Carsharing platform executives spoke alongside representatives Lincoln Restler, Andrew Gounardes and Carlina Rivera about ongoing sustainability and transportation efforts in New York City at a press conference on Tuesday
SAN FRANCISCO–(BUSINESS WIRE)–Getaround, the world’s leading digital peer-to-peer carsharing marketplace, today announced that the groundbreaking Peer-to-Peer Car Sharing Program Act will now allow the platform to be widely available for all New Yorkers. At today’s press conference, city and state representatives, including Lincoln Restler, Andrew Gounardes and Carlina Rivera spoke alongside Getaround executives to share how this shift will enable New York residents to access a convenient, contactless, sustainable, and affordable mobility solution via carsharing.

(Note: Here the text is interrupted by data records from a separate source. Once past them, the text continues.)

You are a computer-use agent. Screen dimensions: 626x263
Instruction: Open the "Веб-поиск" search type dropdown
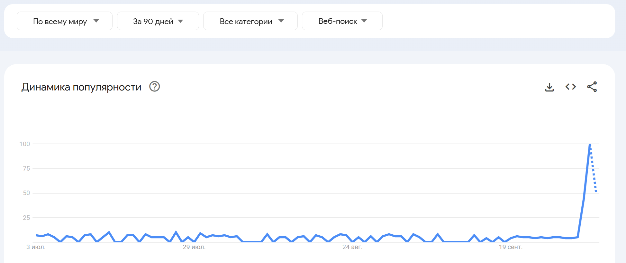[x=342, y=21]
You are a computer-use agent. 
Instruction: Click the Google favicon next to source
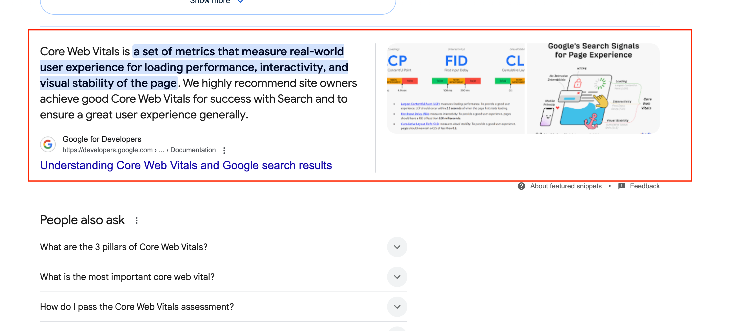click(48, 144)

While Getaround has been active in New York since 2019, state laws required individuals to have commercial insurance to share their vehicles, making widespread use of the platform impractical for the general public. However, thanks to years of advocacy and cooperation with policymakers, the Peer-to-Peer Car Sharing Program Act (Senate Bill S6715) now allows Getaround to provide platform insurance to cover trips within New York at no extra cost to the user, making it an accessible and sustainable transportation solution.

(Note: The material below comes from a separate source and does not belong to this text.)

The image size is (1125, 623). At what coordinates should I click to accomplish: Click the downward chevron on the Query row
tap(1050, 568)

At today’s press conference, Lincoln Restler, New York City Council Member for District 33, commented on the impact Getaround will have on transportation efforts in New York City.
Available across New York City, initial efforts will concentrate on the areas where there are unmet needs for additional transportation options in Brooklyn, Queens, and The Bronx. To incentivize residents of these neighborhoods to share their cars on the platform, Getaround is offering special owner-earning guarantees and bonuses for hosts who onboard and list their vehicles for carsharing over the coming weeks. In many cases, these earnings can equal up to $2,000 a month.

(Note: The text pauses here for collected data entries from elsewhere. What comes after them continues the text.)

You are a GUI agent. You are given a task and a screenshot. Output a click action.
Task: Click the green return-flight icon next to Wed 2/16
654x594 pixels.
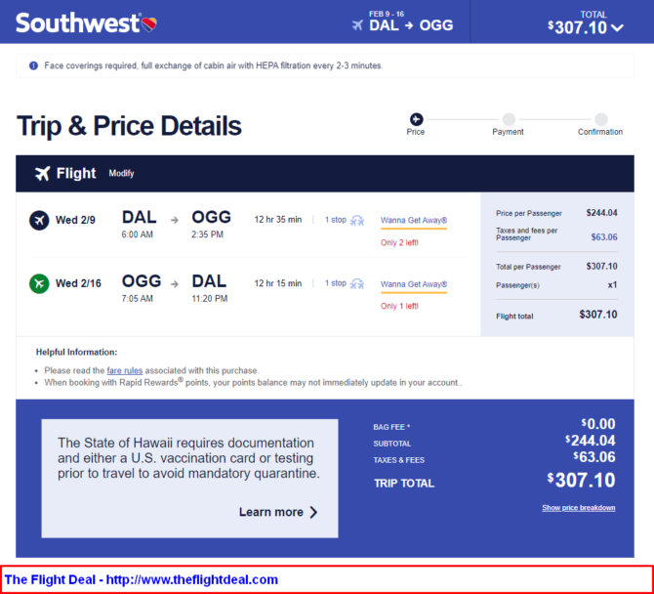pos(39,284)
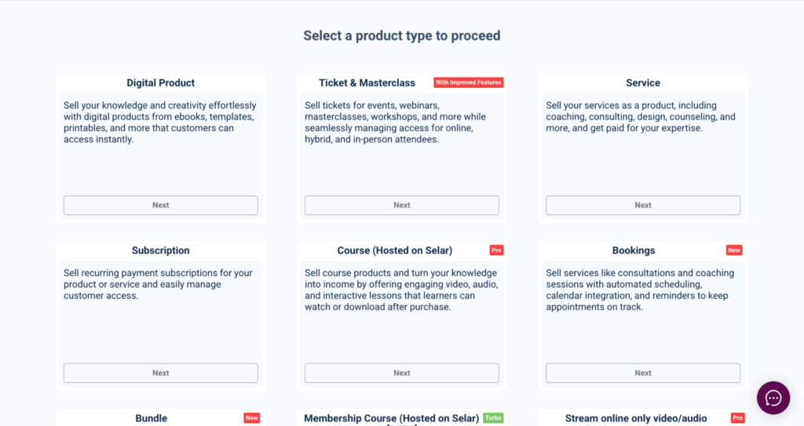Click the New badge beside Bundle

251,418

“The enactment of Senate Bill S6715 is an important step for the state of New York,” said Senator Neil Breslin, Chair of the Senate Insurance Committee. “I am encouraged by Getaround’s advancements and the expansion of carsharing in our state, which will promote an equitable and sustainable future.”
Getaround Connect® technology enables contactless 24/7 access to these shared vehicles without the need to wait in line or pick up keys. Individuals can reserve the shared vehicles for as little as one hour, perfect for local trips like going to the grocery store as well as longer trips or weekend getaways.
“We’re thrilled to expand access to carsharing in New York,” said Getaround’s Chief Operating Officer, Sy Fahimi. “This policy shift means that Getaround will be able to operate at full capacity in New York City. Not only will Getaround’s presence help reduce the number of vehicles in one of the nation’s most congested road networks, it will play a major part in democratizing carsharing by providing more equitable access to cars and enabling residents to take advantage of accessible and sustainable transit options.”
Privately owned cars are typically parked 95% of the time and on the move only 6 hours per week. For the remaining 162 hours of the week, most cars stay parked and idle. Peer-to-peer carsharing means fewer cars on the road: studies show that, on average, one carsharing vehicle replaces 9 to 13 vehicles. Thanks to carsharing, users are selling their vehicles or postponing the purchase of one and shifting away from the concept of car ownership. This ultimately results in reduced traffic and pollution, lightens the emission of greenhouse gasses, and less space needed for parking.
To sign up and book a trip or to be a host in NYC, visit Getaround.com.
On May 11, 2022, Getaround announced its entry into a definitive business combination agreement with InterPrivate II Acquisition Corp. (NYSE: IPVA). Upon the closing of the business combination, which is expected in the second half of 2022, the combined public company will be listed on the New York Stock Exchange under the new ticker symbol “GETR.” For more information about the transaction, please visit https://www.getaround.com/investors.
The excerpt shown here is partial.